→ **TASK OBJECTIVE**: Write the records out exactly, so that no picture remains in the copy.

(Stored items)
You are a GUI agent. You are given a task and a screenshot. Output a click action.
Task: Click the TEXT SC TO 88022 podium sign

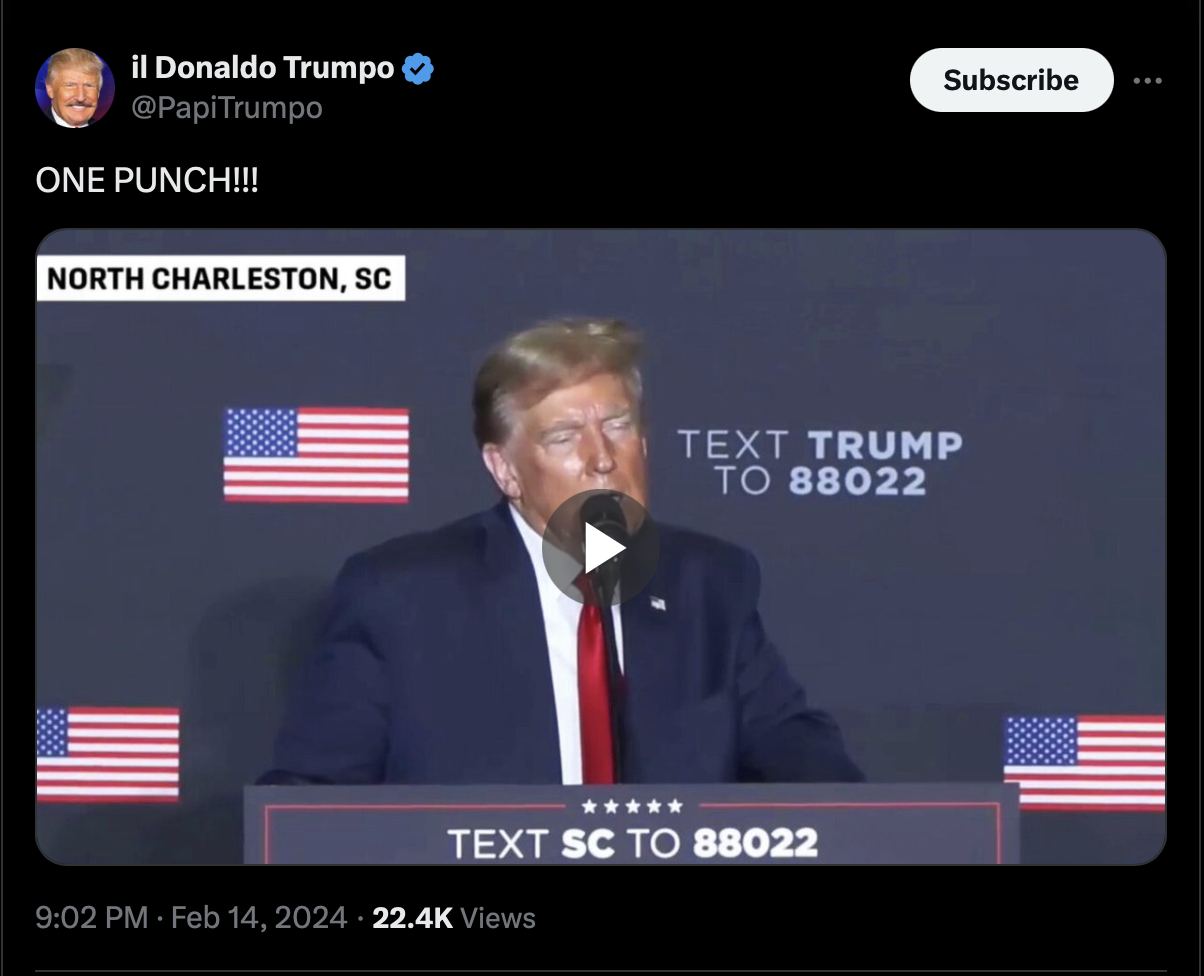click(x=632, y=843)
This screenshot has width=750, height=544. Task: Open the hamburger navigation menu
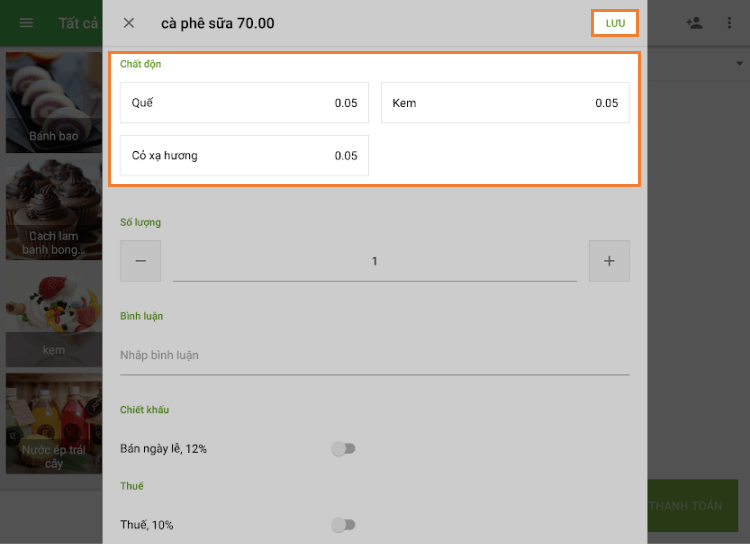(27, 23)
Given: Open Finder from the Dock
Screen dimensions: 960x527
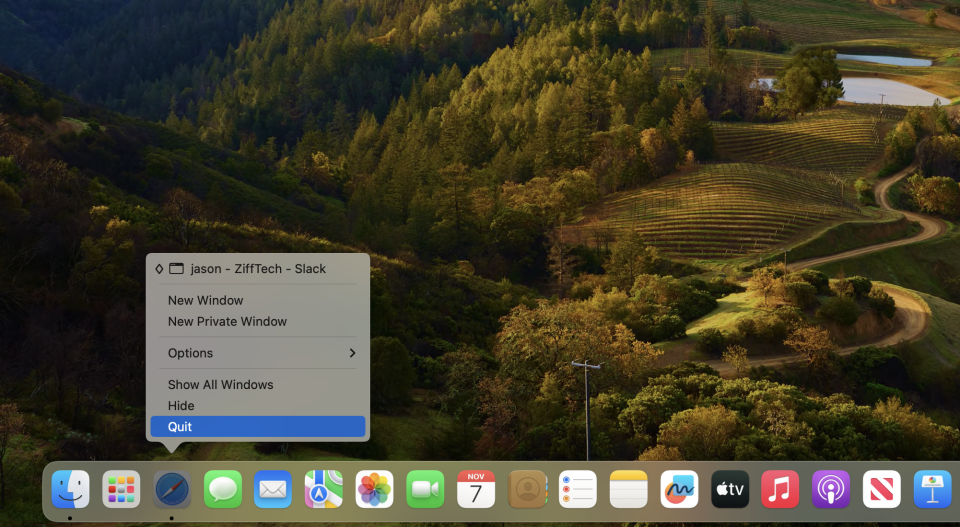Looking at the screenshot, I should click(x=70, y=489).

→ **RESPONSE AREA**:
You are a GUI agent. You are given a task and a screenshot. Output a click action.
Task: Click the TEXT SC TO 88022 podium sign

click(x=632, y=843)
This screenshot has width=750, height=544. Task: Open the hamburger navigation menu
(27, 23)
Given: Open Finder from the Dock
Screen dimensions: 960x527
Looking at the screenshot, I should click(x=70, y=489).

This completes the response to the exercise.